(THINGS TO DO):
1. In the passage on Canadian patriotism, what share of Canada's 145 years falls in an era when same-sex marriage was not permitted?
2. Using the passage on Canadian patriotism, explain why the writer calls the progressive view of patriotism "myopic."
3. Continue the passage on Canadian patriotism from its last sentence.

The myth of progressive Canada (and conservative America, for that matter) keeps a lot of left-wing Canadians very smug and happy, but it's an inherently divisive and limiting way to define nationalism in a democratic country. Since progressive political initiatives will almost always divide public opinion in a very ugly and inelegant way, one is constantly forced to see day-to-day left/right debates not in terms of two different ways to achieve a common, shared value (like "freedom"), but rather a mean-spirited clash between the patriotic and treasonous. If you say "it is a fundamental Canadian value to favor socialized medicine," for instance, what is the correct response when someone replies "but I'm Canadian and I hate it"?
Justin Trudeau, the Liberal Member of Parliament and debonair son of former prime minister Pierre Elliot Trudeau (1919-2000), recently highlighted the weird places this sort of logic can take you when he mused last week about how Stephen Harper's right-wing government could rationally justify Quebec separatism.
"I always say," he said on a radio chat-show, "if at a certain point, I believe that Canada was really the Canada of Stephen Harper — that we were going against abortion, and we were going against gay marriage, and we were going backwards in 10,000 different ways — maybe I would think about making Quebec a country."
His argument posits that it is little more than a certain collection of progressive political policies that keep Canada Canada, meaning that the second those policies change — if, say, abortions suddenly became harder to get, or all the country's gay marriages were somehow annulled — Canada would basically have failed. Time to start over with a new country!
It's a very myopic sort of patriotism in part because it makes it almost impossible to relate to the nation's history in any affectionate way. After all, 93% of Canada's 145 years occurred in an era where same-sex marriage was not permitted, and as the toon above hopefully shows, even Trudeau Sr., who was considered quite the left-wing nationalist in his own time, could easily be seen as more conservative than Stephen Harper based on the standards of the present. Under the progressive patriotic story, Canada is only a country worth loving right
now, or at best since the 1970s, since only then is the nation ideologically different enough from the US in a left-wing way we're currently capable of appreciating.

(RECORDS SUPPLIED):
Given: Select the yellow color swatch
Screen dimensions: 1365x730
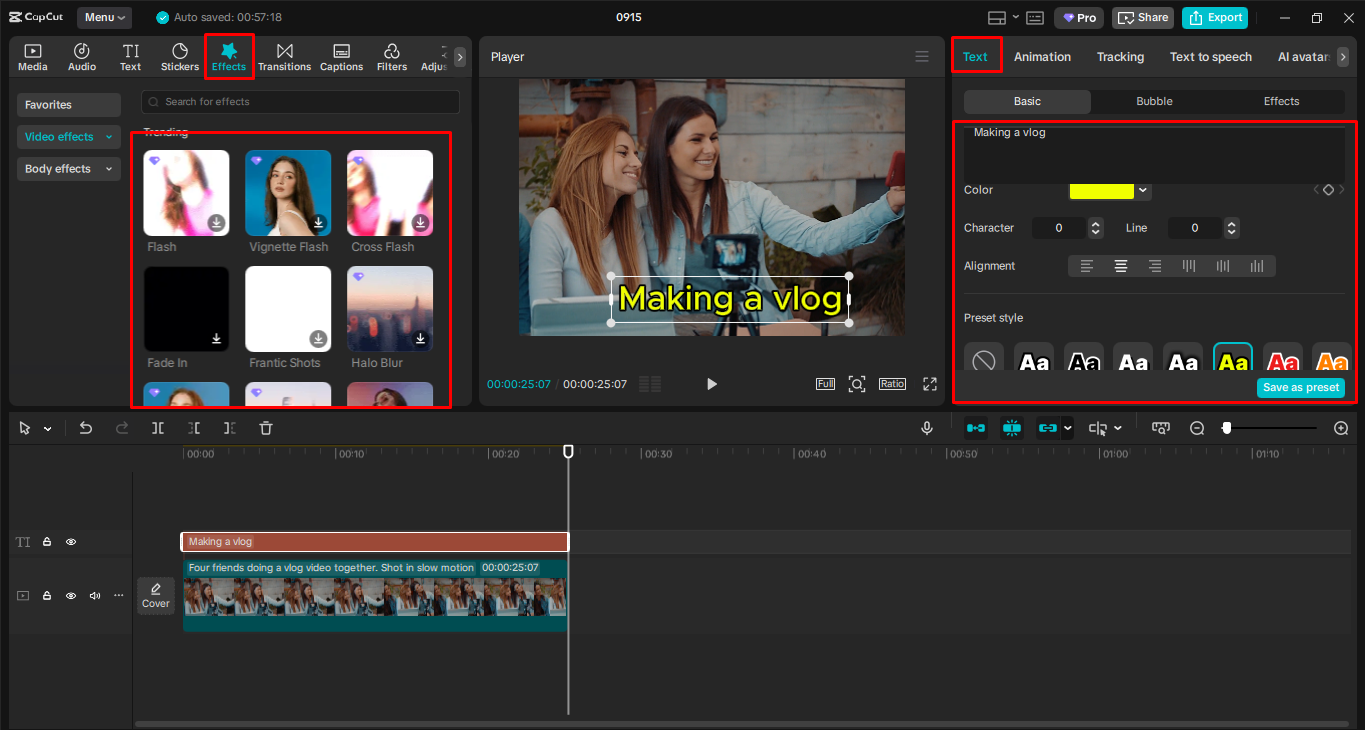Looking at the screenshot, I should (1100, 190).
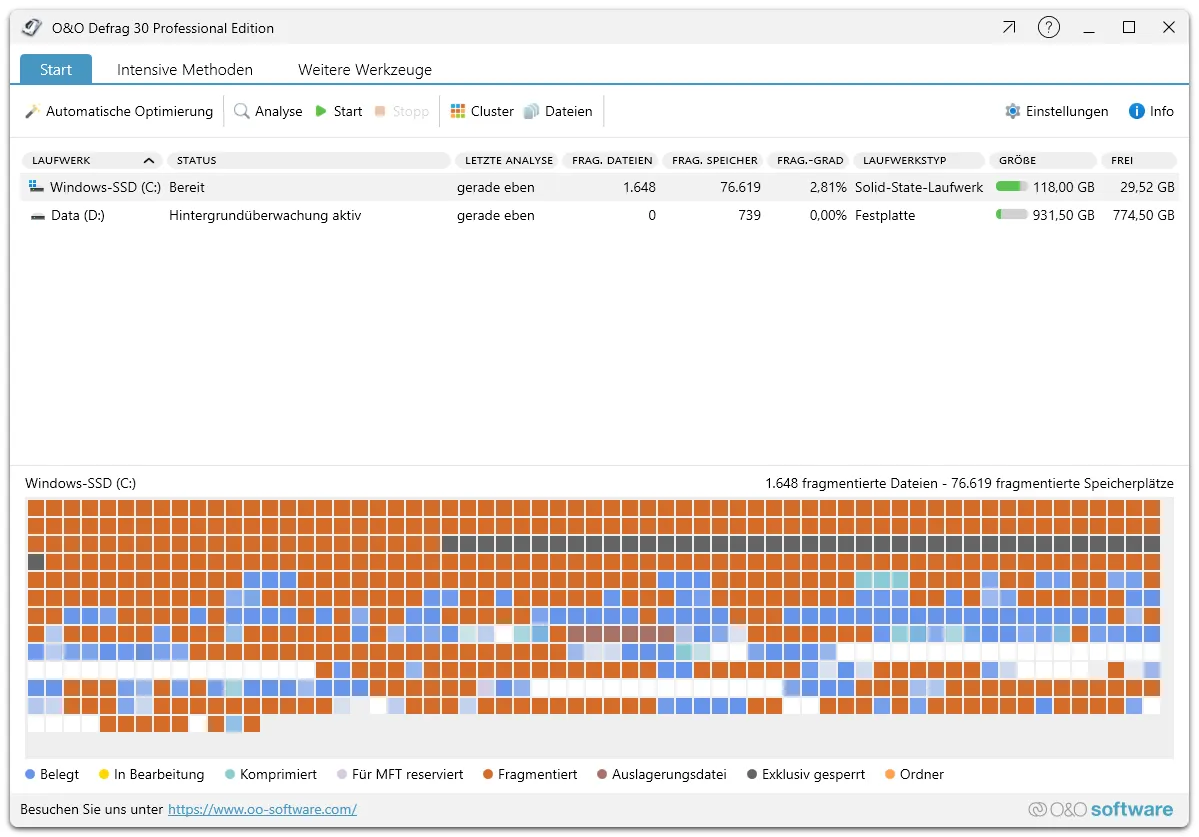The height and width of the screenshot is (837, 1199).
Task: Open help question mark icon in title bar
Action: [1048, 28]
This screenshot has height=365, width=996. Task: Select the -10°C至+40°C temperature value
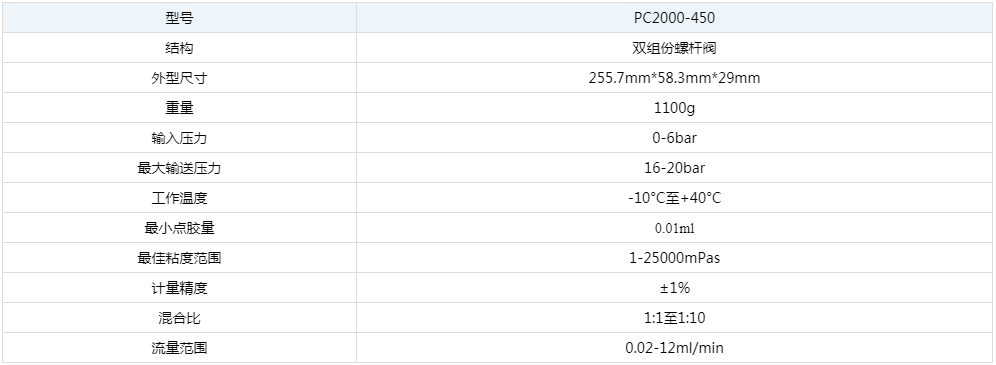(675, 198)
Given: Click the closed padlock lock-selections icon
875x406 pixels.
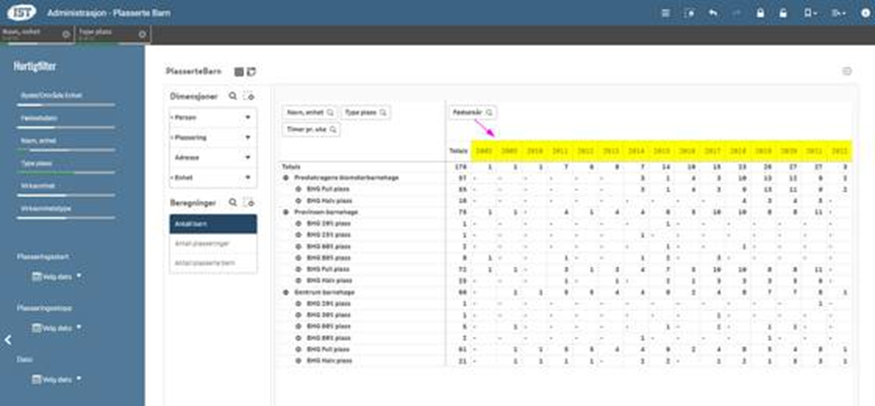Looking at the screenshot, I should click(759, 13).
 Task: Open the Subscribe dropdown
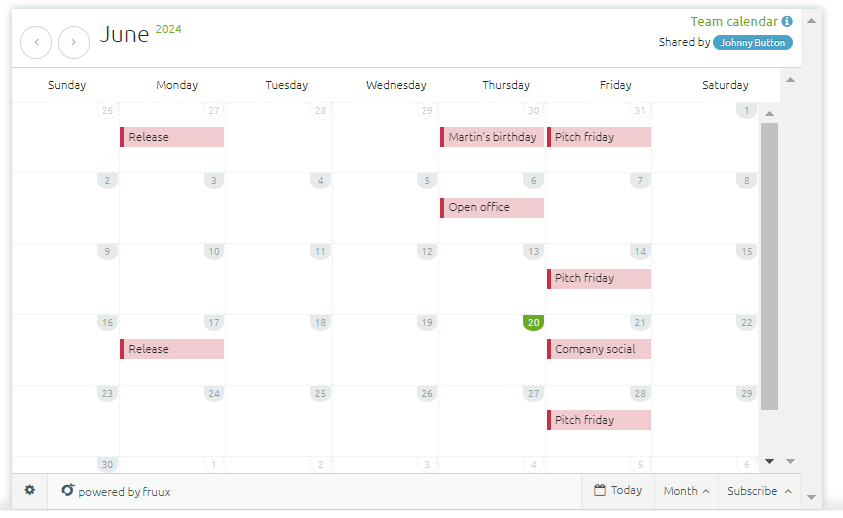point(759,491)
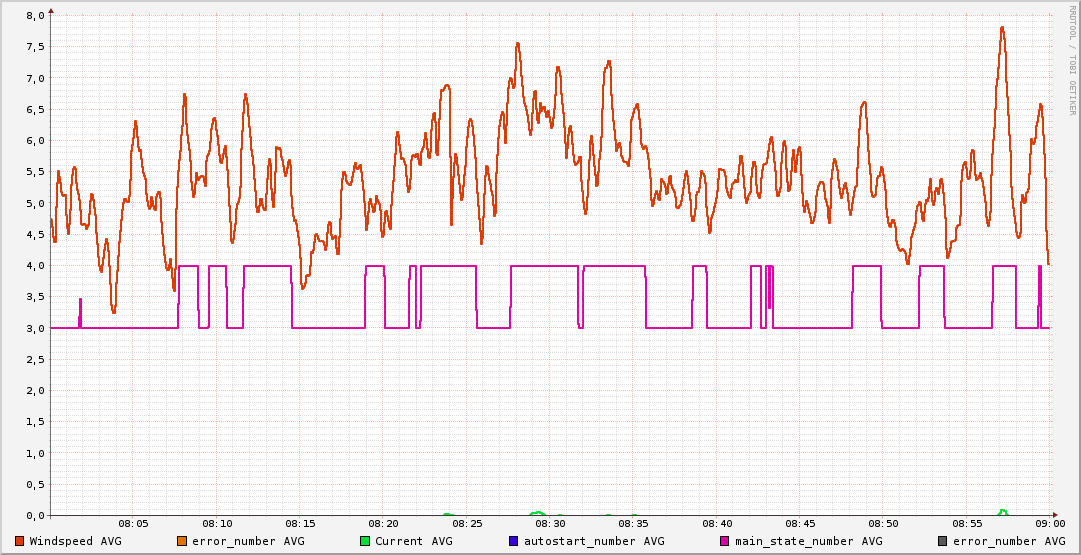Click the 8,0 value on the Y-axis
This screenshot has height=555, width=1081.
click(x=35, y=16)
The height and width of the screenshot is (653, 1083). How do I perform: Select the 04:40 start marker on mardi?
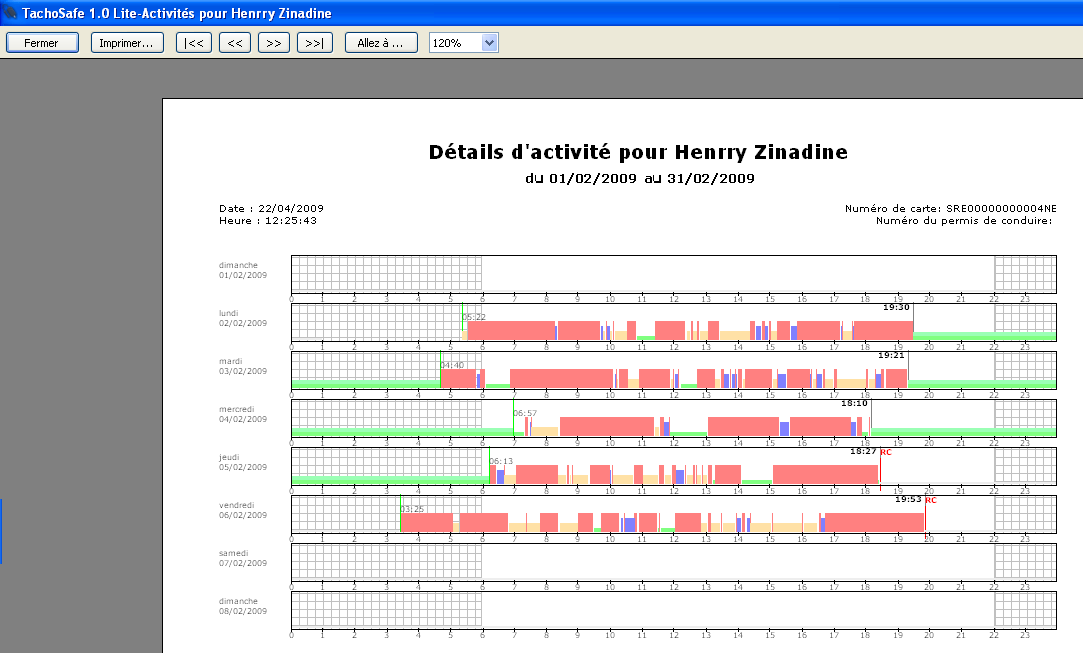(452, 365)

(EXPECTED OUTPUTS):
1. 93%

2. It makes it almost impossible to relate to the nation's history with any affection. Same-sex marriage was not permitted for 93% of Canada's 145 years, and by present standards even Pierre Trudeau, a left-wing nationalist in his own time, could look more conservative than Stephen Harper. Canada then seems worth loving only now, or at best since the 1970s.

3.
You do see some of this silliness from time to time in the States, admittedly; we all remember the liberal celebrities who made empty threats to leave America if George W. Bush was reelected, and certainly President Obama has had his patriotism questioned by right-wingers on a number of occasions. But Bush still had his stories to tell about America's benevolent duty to the world, and Obama had his about his about race and inheritance. There was always a unifying fallback narrative that was greater than the small partisan debates of the moment.
Though I still think he's better than the alternative, in some ways Stephen Harper has been a very bad prime minister for Canada simply on the basis that he presents such a depressing existential challenge to the whole idea of "what it means to be Canadian." In the years surrounding his ascent to power, after all, Canada was in the throes of one of its most aggressively anti-American epochs, in which the simplistic narrative of left-wing = patriotic and good, while right-wing = American and bad, was omnipresent in the country's press, politics, education system, and popular culture. Since Harper has failed to cobble together some competing patriotic narrative of his own (a nigh impossible task), the man seems doomed to forever remain unloved and unlovable, and will probably never be able to truly connect with anyone outside his narrow party base.
Harper inherited a country that has allowed its sense of purpose and nationalism to be defined in such a petty, small-minded way that there are no longer any good stories to tell about it.